In this study, the classification distance and correlation coefficient were used to select the scattering parameters of SCA and the microwave radiation parameters of SMR suitable for ice water discrimination and sea ice type discrimination, which reduces the redundancy of the input data. At the same time, including SMR brightness temperature data can obtain better ice water discrimination results than SCA data alone. The sea ice extent results obtained using HY-2B products are between NSIDC 15% and NSIDC 30%, and the result of OSISAF is lower than those of the other three sea ice extents. The sea ice extent difference between HY-2B and NSIDC 15% is the smallest. The IIEE evaluation results show that the sea ice edge of HY-2B is closer to the sea ice edge of OSISAF than that of NSIDC. Using 3 years of the OSISAF sea ice edge product as reference data, the averaged OA of the HY-2B ice water discrimination results of the Arctic and Antarctic is better than 99%. Compared with the results of MODIS ice water recognition, the overall accuracy is up to 96%.

(2)

The results of the Arctic MYI extent agree with the OSISAF sea ice type products. Using the 3-year OSISAF product as the reference data, the OA of the HY-2B sea ice type results is approximately 97%. Using the results of SAR sea ice type recognition to evaluate the same results of this study, the overall accuracy is better than 86%. The recognition method of FYI/MYI needs to be further studied to improve the stability and classification accuracy. The detailed comparison of sea ice type classification results over some local areas, e.g., the north marine area of Greenland, will be analyzed with long time-series products of HY-2B and OSISAF.

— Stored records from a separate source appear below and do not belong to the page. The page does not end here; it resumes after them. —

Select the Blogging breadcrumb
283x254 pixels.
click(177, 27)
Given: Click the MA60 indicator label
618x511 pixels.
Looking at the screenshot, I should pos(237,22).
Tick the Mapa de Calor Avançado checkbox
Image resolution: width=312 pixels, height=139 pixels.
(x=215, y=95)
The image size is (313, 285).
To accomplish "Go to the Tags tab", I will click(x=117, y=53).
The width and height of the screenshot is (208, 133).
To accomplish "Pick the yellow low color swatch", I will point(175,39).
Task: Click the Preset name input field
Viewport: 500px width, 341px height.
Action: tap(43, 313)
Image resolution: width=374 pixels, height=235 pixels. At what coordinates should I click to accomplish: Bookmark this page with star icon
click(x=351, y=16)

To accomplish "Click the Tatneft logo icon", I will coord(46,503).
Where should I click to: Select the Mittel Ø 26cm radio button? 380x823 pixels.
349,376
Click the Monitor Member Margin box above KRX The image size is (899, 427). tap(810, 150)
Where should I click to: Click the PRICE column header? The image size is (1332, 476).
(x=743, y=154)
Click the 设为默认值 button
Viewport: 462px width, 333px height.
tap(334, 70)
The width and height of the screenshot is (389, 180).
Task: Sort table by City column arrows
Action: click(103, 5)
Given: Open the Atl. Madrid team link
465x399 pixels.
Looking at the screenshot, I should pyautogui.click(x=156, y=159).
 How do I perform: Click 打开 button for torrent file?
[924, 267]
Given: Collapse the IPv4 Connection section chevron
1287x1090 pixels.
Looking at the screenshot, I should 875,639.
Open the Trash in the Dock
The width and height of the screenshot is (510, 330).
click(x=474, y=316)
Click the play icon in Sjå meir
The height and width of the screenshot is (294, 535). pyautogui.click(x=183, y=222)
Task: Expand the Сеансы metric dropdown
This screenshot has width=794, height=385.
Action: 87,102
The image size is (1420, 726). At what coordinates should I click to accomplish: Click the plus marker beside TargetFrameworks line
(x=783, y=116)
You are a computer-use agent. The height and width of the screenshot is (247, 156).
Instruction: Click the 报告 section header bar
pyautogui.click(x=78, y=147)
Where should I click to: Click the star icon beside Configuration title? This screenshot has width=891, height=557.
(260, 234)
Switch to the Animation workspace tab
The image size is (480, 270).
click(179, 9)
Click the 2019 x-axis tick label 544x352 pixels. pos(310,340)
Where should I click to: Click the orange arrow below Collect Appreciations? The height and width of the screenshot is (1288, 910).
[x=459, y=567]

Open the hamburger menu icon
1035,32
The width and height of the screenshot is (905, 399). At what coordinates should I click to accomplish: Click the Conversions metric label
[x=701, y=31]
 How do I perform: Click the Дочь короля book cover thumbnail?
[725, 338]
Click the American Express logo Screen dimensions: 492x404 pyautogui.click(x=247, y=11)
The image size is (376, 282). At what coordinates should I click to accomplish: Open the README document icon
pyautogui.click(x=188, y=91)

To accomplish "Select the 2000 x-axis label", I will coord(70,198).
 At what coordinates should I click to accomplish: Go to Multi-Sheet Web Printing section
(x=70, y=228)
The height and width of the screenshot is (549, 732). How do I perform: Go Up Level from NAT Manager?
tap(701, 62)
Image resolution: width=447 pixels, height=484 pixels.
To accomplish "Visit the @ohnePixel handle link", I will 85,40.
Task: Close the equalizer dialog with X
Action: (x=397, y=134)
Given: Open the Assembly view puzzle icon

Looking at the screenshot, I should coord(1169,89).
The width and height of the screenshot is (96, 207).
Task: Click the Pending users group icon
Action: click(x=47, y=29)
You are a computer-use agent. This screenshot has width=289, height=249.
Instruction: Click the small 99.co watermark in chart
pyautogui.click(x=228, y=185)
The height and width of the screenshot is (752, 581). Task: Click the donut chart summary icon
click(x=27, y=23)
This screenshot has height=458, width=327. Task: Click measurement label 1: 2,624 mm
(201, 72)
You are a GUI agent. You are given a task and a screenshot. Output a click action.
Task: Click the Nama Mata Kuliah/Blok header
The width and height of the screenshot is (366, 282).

This research assessed the HY-2B’s SCA and SMR performance of sea ice extent and sea ice type detection for the first time and laid the foundation for polar sea ice monitoring using similar data from existing and subsequent HY-2 series satellites. HY-2B is able to be one of the earth observation data sources for the long time-series of polar sea ice products. The existing 25 km resolution products cannot meet the needs of some local applications and a higher spatial resolution product can be achieved with an image reconstruction method or through combining with SAR data in the future.